Il a posé un doigt sur ses lèvres :

Il faut se taire.
Au-dehors

Les arbres continuent de trembler dans la brise

Et l'oiseau sur le mur blanc, par la fenêtre

De lumière, ouvre un œil sage

Couleur de raisin noir.
De l'autre main

Il tient l'écritoire et la plume; la nuit

Chaude descend sur ses épaules; derrière,

Le mur est comme l'âme dépouillée, terne et nue.

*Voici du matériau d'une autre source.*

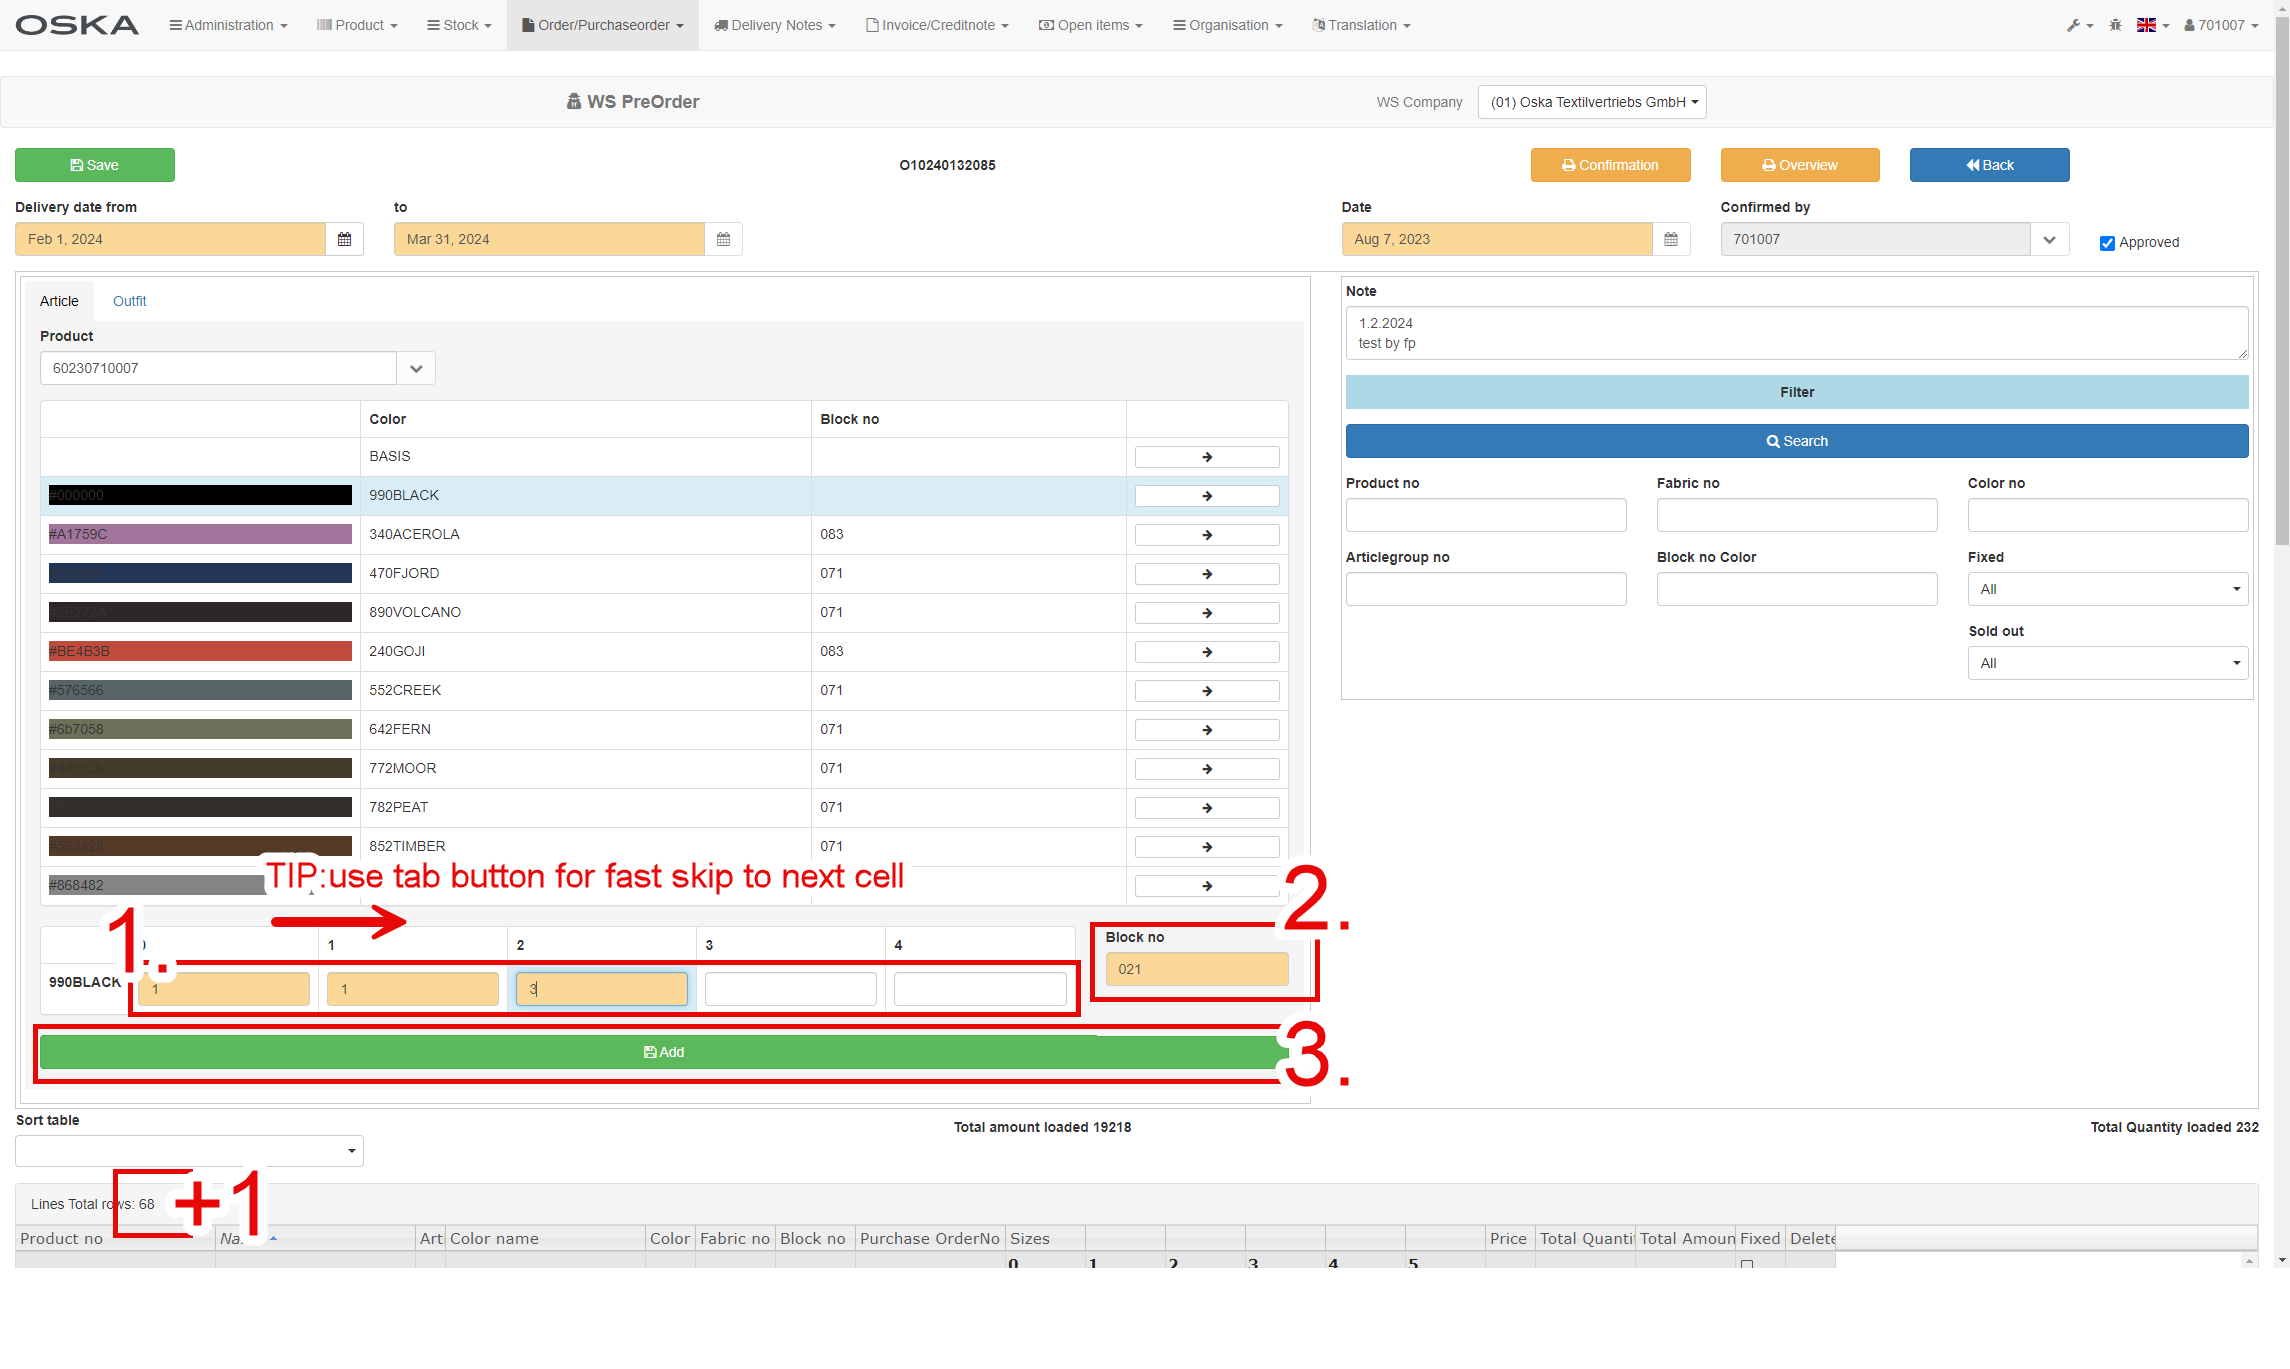2290x1369 pixels.
Task: Expand the Confirmed by dropdown arrow
Action: pyautogui.click(x=2049, y=239)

Alors seulement commence la lumière.

II

À peine le bruit d'un silence ténu

Fait-il trembler l'ombre des feuillages.

Ni l'orage grondant au-dessus de la grève,

Ni le ronronnement des automobiles dans l'avenue,

Ni le sifflement des lourds avions d'argent,

Moins que la brise parmi les feuilles.

Heureux dans l'obscure ténèbre, celui
Qui écoute et se prosterne.

III

Peut-être alors entendrons-nous
Sur le mur blanc qui ferme l'horizon
Lorsque la nuit ouvre ses poings de feu,
Germer les graines saintes du silence
Et poindre l'aube.

IV

Les poèmes vieillissent confusément,

Parlant encore de forêts, d'or et de roses; toutefois,

Quel sage aurait pu dans une seule fable,

Serpentant au-dessus des hommes et des fleurs,

Dire comme la perle un peu l'attente

Qui est au creux du monde, et peut-être à la fin composer

Pour un prince las du soleil et des livres,

Un autre chant qui ne vieillirait pas,

Qui parlerait sans fin de ce qui recommence, au gré

Des libellules bleues, des armoiries de l'onde?

Alors l'image en ce poème serait plus limpide

Que le bruit continu de l'eau, plus sombre qu'un silence

Au pied mauve de l'arbre, à celui

Qui écoute la nuit parfaire les saisons,

En quête de sagesse nébuleuse et d'ordonnance.

V

Voici la plus belle heure, les arbres

Sont roses dans le jour qui se lève.

Les parfums n'ont encore épuisé leurs timides

Secrets, dans le lacis des herbes, parmi les fleurs.

Alors le soleil blanc et rond quitte son écurie,

Perdue dans la douceur du ciel au-dessus de la crête

Des arbres centenaires; le lourd charroi qu'il tire

De la chaleur d'été d'où tombe le foin rouge,

S'engage sur l'ornière de la
Loire jusqu'au soir des collines,

Que des merles, des hirondelles, veillent de leurs cris.